On 21 June 1943 Moulin committed a fatal error. Although well aware that he was being hunted all over France by the Gestapo and its French collaborators, he called a meeting in Caluire, a suburb of Lyon, of the heads of the eight Resistance networks in the CNR. Any one of the attendees was likely to be under surveillance and thus unwittingly to lead his shadowers to the meeting. It is hard to find a sane reason for such a major error, which may have been due to a disarming sense of triumph at getting this group of powerful men to set aside their internecine conflicts in a common cause.

The venue for the meeting in the afternoon of 21 June was in the house of dental surgeon Dr Dugoujon, chosen because Moulin thought they could enter and leave unnoticed among the coming and going of Dugoujon’s patients. Frenay, in London for a briefing, was represented by his deputy Henri Aubry, who brought along René Hardy. Representing LIBERATION-SUD was a PCF member named Raymond Aubrac.
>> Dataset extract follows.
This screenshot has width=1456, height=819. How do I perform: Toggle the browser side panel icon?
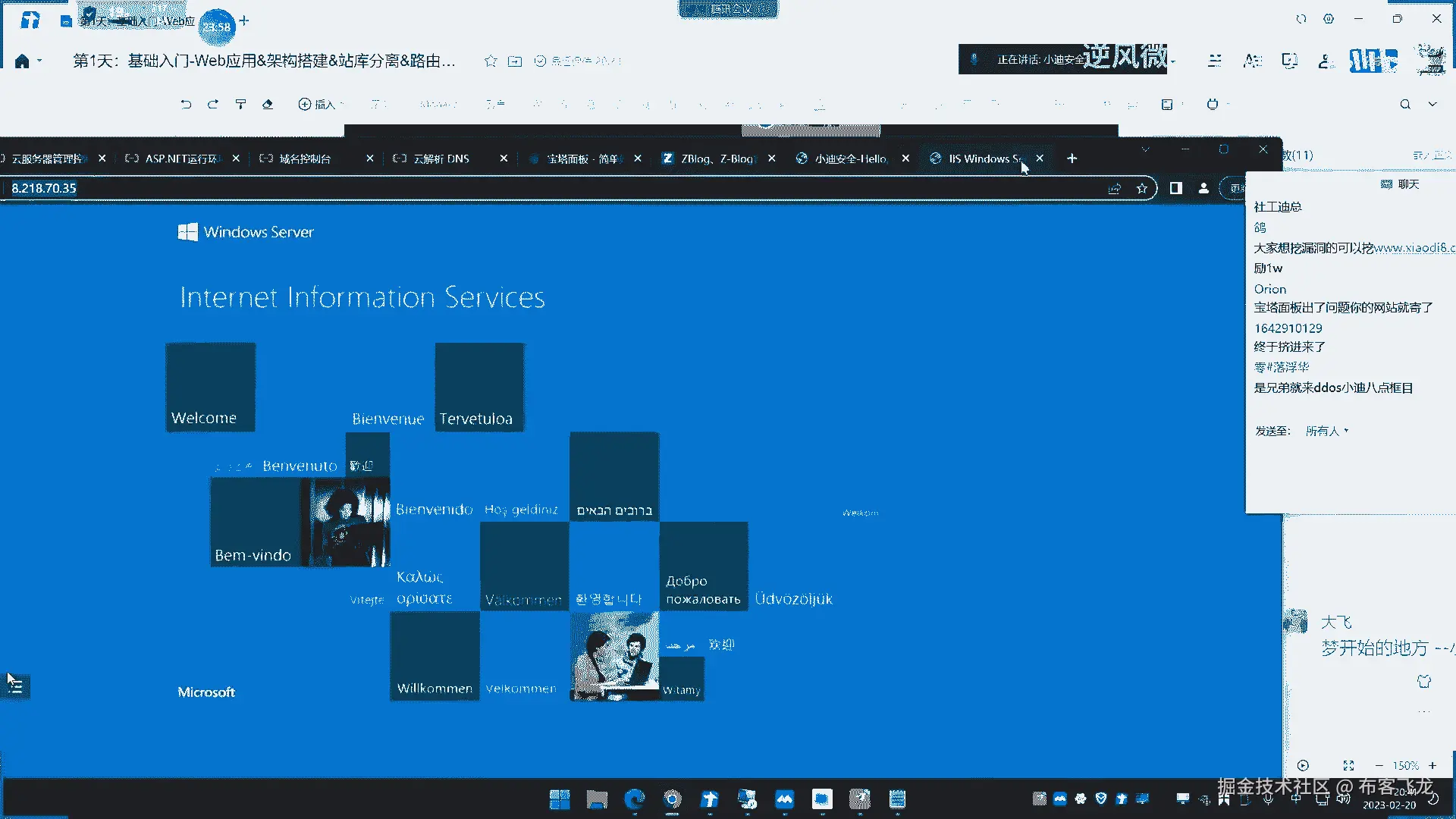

The dentist’s house was already staked out before they arrived and the meeting had no sooner begun than Gestapo agents burst in and handcuffed everyone, including genuine patients awaiting treatment. As they were all being herded into closed vans, Hardy made a run for it. Despite several Gestapo men turning automatic weapons in his direction, he escaped with only a slight leg wound – a remarkable achievement for a man running with his wrists cuffed behind the back.

The job of eliciting information from those arrested fell to the infamous SS Obersturmführer Klaus Barbie, the Gestapo boss in Lyon, who earned the title ‘The Butcher of Lyon’. In his torture chambers at the Ecole de Santé Militaire, Moulin claimed he was Jacques Martel, an art dealer from Nice, and gave the address of a genuine art gallery there, of which he was the legal owner. Barbie brushed this alibi aside, calling him by his Resistance code name, ‘Max’. What happened in the following thirty hours is best left to the imagination. The local French police noted the arrest routinely, between reports of ID cards stolen from a town hall and an increase in thefts of vegetables from private gardens. On the evening of 23 June the ‘trusty’ prison barber in Montluc prison was ordered to shave an unconscious man, who had obviously been severely tortured and whose flesh was cold to his touch. Moulin mumbled something in English and asked for water. The guard rinsed out a shaving mug and the barber held it to Moulin’s mouth, but he could only swallow a few drops before losing consciousness again.

Driven to Paris, he was lodged for two weeks in a cell at No. 40 Boulevard Victor Hugo, a suburban villa in Neuilly used by the Gestapo as an interrogation centre. Delestraint and another prisoner were brought there from Fresnes prison to be shown Moulin lying on a stretcher. Noting that his skin had turned yellow and his respiration was hardly noticeable, the dignified Delestraint, who could speak German, replied coldly to the guards’ questions with, ‘How do you expect me to identify a man in that condition?’

Officially, Jean Moulin died in a train taking him to Germany on 8 July 1943, aged 44. General Delestraint was transferred to the concentration camp at Natzwiller
9
in Alsace and from there in September to Dachau, where he was shot and cremated on the morning of 19 April 1945, aged 64. In one successful operation the Gestapo had neutralised both the military and the political leaders of the Gaullist Resistance.